Frequently Asked Questions


Which jobs require expert review?
SOCcer does not replace manual expert review for many jobs. The proportion requiring review is largely dependent on the quality of the job description data in your study. It also depends on the level of detail needed. Accuracy is higher for 3-digit SOC-2010 codes than for 6-digit SOC codes. For an accurate 6-digit score, we recommend that jobs with scores less than 0.3 be reviewed by an expert. We also recommend reviewing jobs whose two highest scoring SOC codes have similar scores (within 0.1 score units). Our companion software SOCAssign can be used to assist with the manual review.
What is the “gold standard” for assignment?
Best practice is to use two experts to code each job and resolve discrepancies in their coding. However, there is no gold standard. This is because the job descriptions often do not provide sufficient information to pick a single code; multiple, equally plausible codes may exist for a given job description.
Which version of SOCcer do I use?
For all new projects, you will have more accurate results with SOCcerNET. Previous version remain available for comparison purposes and for users who wish to recreate previous assessments that used v. 1.0.
What can I do to improve the results of SOCcer?
To improve SOCcer's performance, we are building a database of job descriptions linked to SOC-2010 (and other classification systems) that can be used to build and refine classifiers. If you have job descriptions that have been coded by an expert coder (or initially coded by SOCcer, then reviewed by an expert) and you are willing to provide them to us, we will be happy to include those job descriptions in our knowledge base for use in future versions of SOCcer.

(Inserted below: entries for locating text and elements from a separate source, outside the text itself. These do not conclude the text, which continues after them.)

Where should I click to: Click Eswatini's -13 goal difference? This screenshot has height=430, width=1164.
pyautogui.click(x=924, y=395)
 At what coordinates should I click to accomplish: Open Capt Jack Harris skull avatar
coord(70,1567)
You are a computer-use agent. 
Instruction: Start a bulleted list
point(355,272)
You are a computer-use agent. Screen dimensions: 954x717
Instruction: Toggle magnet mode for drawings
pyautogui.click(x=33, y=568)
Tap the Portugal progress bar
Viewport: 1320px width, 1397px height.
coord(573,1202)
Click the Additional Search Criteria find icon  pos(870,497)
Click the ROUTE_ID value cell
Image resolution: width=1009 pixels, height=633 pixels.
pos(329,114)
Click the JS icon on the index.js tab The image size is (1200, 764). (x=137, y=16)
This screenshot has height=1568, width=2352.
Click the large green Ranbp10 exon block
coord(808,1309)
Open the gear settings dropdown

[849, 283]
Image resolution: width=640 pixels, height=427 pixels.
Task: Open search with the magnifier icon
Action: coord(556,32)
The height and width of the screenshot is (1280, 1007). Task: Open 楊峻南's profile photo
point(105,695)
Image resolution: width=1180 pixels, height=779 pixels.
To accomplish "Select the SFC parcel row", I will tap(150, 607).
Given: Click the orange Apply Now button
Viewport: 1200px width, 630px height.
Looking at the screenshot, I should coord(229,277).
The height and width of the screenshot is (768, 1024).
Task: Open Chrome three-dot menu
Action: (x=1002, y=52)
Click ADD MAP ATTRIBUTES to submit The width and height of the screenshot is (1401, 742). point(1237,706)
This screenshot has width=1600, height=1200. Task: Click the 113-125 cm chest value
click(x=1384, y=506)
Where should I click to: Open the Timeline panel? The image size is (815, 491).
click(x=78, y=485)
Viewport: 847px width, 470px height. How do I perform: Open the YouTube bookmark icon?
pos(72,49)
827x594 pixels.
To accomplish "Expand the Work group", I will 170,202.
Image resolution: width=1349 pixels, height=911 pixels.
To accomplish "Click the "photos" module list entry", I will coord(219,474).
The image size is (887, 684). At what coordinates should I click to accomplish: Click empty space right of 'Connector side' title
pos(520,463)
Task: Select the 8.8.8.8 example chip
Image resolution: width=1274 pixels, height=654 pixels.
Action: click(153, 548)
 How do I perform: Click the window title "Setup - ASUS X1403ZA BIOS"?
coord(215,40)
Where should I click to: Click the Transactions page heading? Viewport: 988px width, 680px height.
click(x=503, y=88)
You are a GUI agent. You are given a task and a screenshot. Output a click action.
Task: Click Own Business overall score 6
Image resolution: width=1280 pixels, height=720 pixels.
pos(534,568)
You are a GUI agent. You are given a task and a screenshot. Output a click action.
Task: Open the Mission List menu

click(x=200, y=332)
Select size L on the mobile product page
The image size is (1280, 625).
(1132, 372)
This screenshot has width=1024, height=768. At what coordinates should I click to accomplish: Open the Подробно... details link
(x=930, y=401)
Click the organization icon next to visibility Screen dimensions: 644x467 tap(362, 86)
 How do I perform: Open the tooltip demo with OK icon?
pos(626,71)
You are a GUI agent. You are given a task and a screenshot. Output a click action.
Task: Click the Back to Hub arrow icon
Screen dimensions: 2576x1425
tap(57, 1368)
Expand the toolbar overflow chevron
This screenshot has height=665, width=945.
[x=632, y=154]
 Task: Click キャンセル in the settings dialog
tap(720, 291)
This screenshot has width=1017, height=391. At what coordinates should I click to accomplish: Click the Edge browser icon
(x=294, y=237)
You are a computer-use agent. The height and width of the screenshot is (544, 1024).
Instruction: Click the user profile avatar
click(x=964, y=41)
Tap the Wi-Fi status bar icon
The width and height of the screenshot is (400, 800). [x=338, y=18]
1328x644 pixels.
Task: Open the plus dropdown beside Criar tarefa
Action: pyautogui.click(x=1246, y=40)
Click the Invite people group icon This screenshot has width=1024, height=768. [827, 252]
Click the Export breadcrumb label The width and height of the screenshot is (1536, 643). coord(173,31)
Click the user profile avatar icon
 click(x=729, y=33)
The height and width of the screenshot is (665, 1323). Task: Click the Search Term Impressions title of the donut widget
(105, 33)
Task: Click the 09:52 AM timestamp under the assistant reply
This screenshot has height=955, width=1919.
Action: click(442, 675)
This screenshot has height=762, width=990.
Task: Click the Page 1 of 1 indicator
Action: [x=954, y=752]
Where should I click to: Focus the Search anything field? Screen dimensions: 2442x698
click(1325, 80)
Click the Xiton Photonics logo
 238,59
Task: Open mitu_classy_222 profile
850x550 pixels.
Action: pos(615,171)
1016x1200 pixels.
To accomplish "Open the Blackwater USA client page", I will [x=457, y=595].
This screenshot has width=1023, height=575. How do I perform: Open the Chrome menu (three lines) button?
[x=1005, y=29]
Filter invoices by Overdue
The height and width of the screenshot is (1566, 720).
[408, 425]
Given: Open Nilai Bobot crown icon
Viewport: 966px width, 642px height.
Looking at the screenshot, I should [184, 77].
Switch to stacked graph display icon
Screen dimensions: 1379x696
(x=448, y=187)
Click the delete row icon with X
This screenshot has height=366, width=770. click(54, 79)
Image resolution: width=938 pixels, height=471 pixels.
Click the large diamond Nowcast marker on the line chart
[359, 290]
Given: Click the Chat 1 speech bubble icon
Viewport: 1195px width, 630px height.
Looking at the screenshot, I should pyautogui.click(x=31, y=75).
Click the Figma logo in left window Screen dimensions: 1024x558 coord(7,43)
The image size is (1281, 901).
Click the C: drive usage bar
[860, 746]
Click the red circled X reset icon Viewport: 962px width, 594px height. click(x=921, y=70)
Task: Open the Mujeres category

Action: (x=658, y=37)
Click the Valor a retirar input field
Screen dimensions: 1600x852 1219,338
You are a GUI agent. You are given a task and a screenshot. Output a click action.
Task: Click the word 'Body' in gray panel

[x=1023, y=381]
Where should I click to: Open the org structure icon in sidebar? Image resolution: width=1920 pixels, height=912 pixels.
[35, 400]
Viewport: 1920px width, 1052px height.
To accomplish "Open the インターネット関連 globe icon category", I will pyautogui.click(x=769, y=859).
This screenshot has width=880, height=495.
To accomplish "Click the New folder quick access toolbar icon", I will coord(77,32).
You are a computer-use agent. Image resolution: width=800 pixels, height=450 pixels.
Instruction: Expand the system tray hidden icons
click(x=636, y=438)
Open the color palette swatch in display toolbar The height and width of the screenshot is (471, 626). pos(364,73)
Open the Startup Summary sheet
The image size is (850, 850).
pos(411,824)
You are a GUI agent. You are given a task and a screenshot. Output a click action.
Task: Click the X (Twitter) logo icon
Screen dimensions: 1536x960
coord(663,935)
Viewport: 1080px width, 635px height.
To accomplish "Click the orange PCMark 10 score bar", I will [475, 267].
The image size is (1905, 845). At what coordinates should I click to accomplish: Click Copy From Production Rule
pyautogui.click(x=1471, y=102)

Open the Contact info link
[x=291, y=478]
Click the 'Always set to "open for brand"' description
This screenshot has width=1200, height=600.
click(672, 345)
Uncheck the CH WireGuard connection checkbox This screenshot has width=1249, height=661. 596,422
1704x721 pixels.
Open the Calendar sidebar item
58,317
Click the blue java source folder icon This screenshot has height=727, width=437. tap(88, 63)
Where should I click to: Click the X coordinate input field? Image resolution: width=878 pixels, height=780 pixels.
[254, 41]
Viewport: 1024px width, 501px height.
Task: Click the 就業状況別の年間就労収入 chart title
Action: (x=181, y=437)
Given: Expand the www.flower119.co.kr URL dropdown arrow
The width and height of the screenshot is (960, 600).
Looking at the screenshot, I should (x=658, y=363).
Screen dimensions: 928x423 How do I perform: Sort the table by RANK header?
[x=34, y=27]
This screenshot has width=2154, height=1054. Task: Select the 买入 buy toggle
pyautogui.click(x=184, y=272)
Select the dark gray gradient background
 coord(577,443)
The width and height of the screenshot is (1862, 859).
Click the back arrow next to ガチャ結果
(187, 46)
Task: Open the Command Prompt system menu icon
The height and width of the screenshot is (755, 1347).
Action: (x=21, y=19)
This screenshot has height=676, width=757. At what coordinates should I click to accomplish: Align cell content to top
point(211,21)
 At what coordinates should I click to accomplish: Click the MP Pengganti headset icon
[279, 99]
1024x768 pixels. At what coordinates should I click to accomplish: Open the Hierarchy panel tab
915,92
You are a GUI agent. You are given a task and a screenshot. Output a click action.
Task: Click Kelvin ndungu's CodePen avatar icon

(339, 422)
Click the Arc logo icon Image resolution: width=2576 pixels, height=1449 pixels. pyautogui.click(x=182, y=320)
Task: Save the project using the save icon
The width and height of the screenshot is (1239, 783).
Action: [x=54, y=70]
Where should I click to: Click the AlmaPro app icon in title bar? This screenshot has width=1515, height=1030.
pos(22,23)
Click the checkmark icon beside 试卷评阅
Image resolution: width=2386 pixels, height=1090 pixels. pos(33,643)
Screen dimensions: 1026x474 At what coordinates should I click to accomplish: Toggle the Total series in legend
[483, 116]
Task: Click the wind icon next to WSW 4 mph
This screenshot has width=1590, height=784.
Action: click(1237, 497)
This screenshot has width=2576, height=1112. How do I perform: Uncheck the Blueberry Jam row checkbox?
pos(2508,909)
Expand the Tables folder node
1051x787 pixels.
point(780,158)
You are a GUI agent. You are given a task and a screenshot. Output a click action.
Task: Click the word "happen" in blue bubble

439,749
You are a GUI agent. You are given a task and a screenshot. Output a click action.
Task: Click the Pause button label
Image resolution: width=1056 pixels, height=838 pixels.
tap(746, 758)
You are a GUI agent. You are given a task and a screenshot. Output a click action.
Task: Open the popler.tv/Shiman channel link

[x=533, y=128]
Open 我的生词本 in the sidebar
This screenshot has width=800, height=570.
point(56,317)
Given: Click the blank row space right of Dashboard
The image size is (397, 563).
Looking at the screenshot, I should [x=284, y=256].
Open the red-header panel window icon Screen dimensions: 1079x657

If the data are protected, a data use agreement may be possible. Your institute may provide guidance on data use agreements.
What about HIPAA concerns?

SOCcerNET and CLIPS: The data files never leave the user's browser and never reside on any NIH/NCI server, even temporarily.

SOCcer v1 and v2: The data input file does not accept identifiers in order to help prevent you from uploading PII; however, we do not screen your data for PII. Please check your input file for PII before you upload you data onto our server.

What are SOCcer/CLIPS scores?
The SOCcer/CLIPS scores are an estimate of the probability that the suggested code would be selected by an expert coder. In general, the higher the SOCcer score, the greater the probability of matching an expert. Please see and , and our publications, for more details on the relationship between these scores and the probability of matching an expert coder's assignment. Some datasets are more difficult to classify than others and depends on the quality of the data. The score distributions provides an overview of how well SOCcer performed on your data set.